In a daily case update that went out Wednesday afternoon, health officials reported seven new cases tested at the hospital and one from TestMV, the Island’s asymptomatic testing site. The Island has now reported 34 new cases since last Friday; 16 from over the weekend and Monday, and 13 on Tuesday.

The weekly caseload marks a small decline from highs reported mid-November, when the Island recorded more than 60 new cases for two weeks straight. But there are still more than 40 active coronavirus cases on the Vineyard, according to a report from last Friday, and 97 reported since Nov. 25, or the last two weeks.

In total, the Island has reported 371 laboratory positive coronavirus cases since the pandemic began; 265 have been tested at the hospital and 118 at TestMV. The hospital tests symptomatic patients and their close contacts for the virus.

Forty tests at the hospital — and thousands more at TestMV — are still pending results. No one is currently hospitalized with the virus, according to an update as of 3 p.m. Wednesday on the hospital’s website.

Meanwhile, Gov. Charlie Baker announced a three-phase rollout for the virus vaccine that would begin next week with initial orders to hospitals, and then expand to long term care facilities and emergency workers. The vaccine includes two shots, given approximately one month apart.

In a press release, the governor said 59,475 doses of the Pfizer vaccine had already been ordered from the federal government this past Friday and would be delivered directly to hospitals.
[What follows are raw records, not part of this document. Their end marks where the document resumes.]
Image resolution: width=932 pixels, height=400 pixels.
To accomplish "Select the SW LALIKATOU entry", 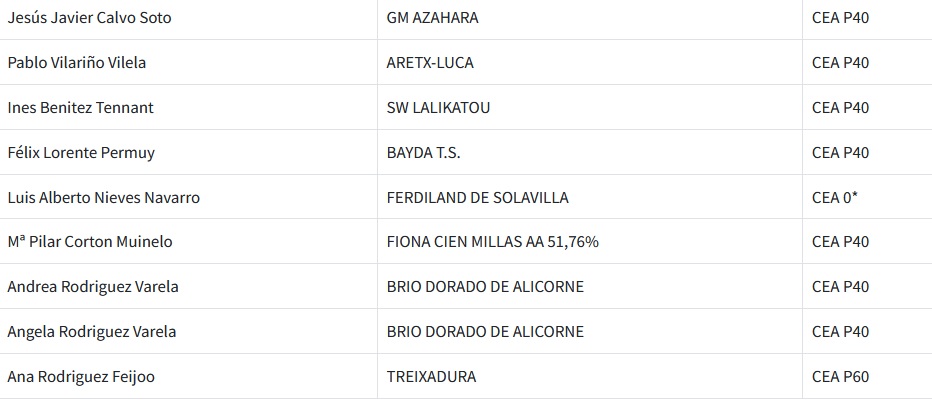I will 438,108.
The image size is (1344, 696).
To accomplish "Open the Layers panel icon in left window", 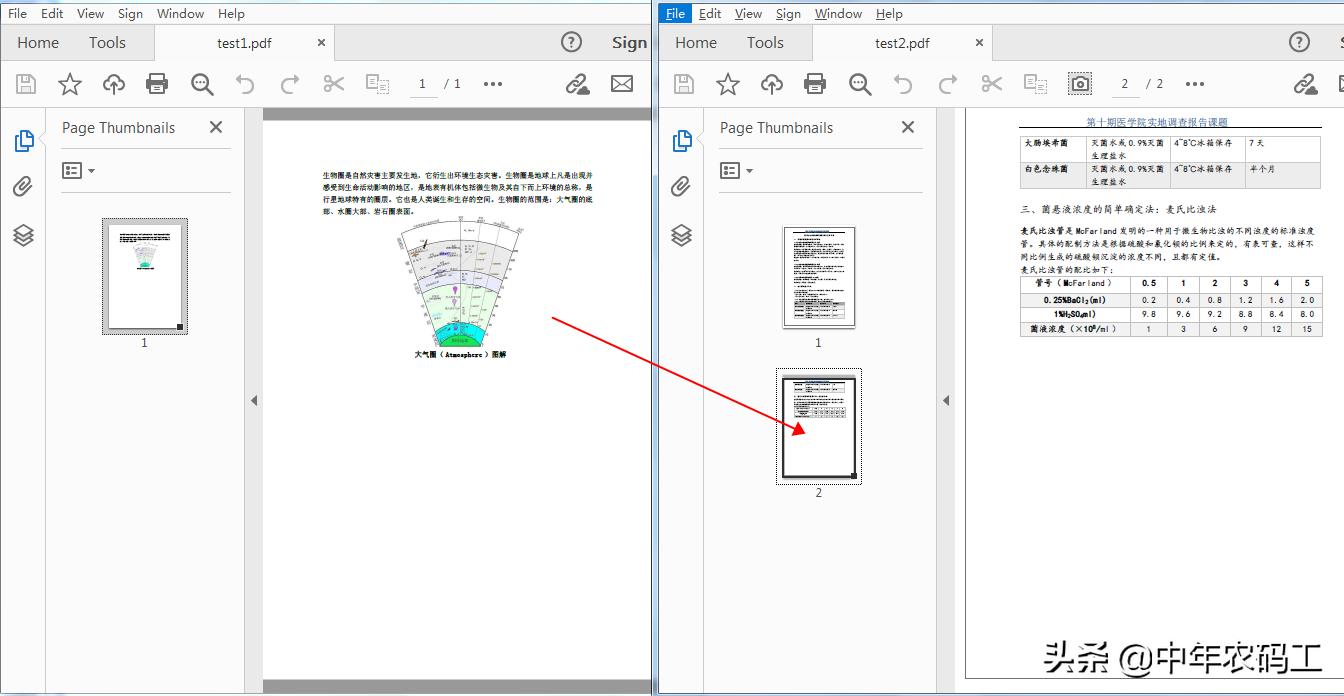I will point(24,235).
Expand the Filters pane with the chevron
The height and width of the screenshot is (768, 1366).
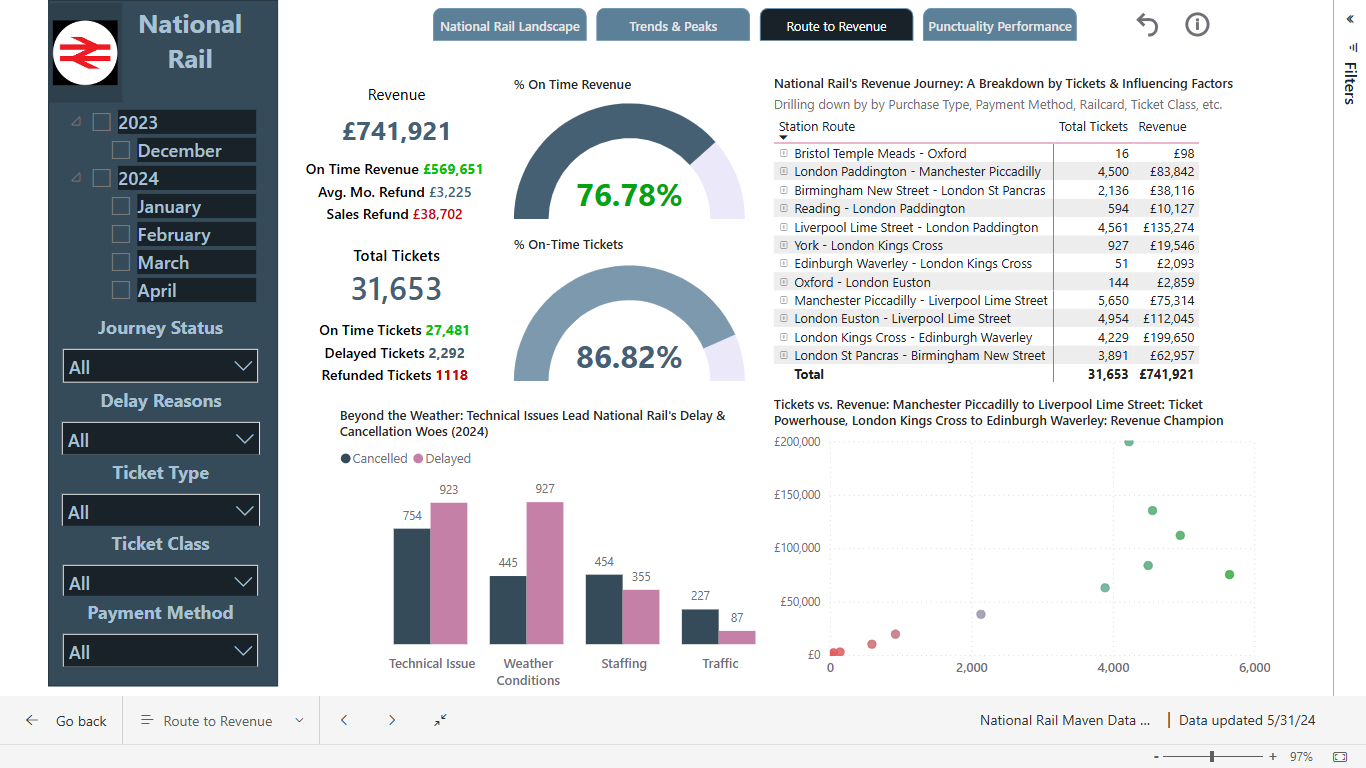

Another 40,000 doses of the vaccine will be allocated to nursing facilities, with a total of 300,000 vaccines expected by the end of December.

Responding to an inquiry from the Gazette, a spokesman from the Martha’s Vineyard Hospital confirmed that the facility would be in the first phase of vaccine distribution.

“MVH is part of Phase 1a because we provide direct care to COVID positive patients,” spokesman Marissa Lefebvre wrote in an email. “We are eagerly awaiting our first allocation of vaccines which will be sometime next week.”

In a press briefing Tuesday, hospital CEO Denise Schepici said Windemere, the Island’s only nursing home, would likely receive the vaccine by the end of the month. Two certified nursing assistants stationed at Windemere have tested positive for the virus in recent days, prompting the hospital to close the facility to visitors and quarantine residents.

Governor Baker said in the press release that the second phase of the vaccine distribution would begin in February and include high-risk individuals and school children, as well as transit, grocery store and public health workers. Adults over 65 would also be included.

The governor said the vaccine would be available to the general public by April.

The vaccine announcement came on a day when the state reported its highest Covid-19 death total since June, with 89 new patients dying from the virus, bringing the total number of deaths to 10,922. The state Department of Public Health also reported 5,675 new cases of the virus — the second highest total since the pandemic began.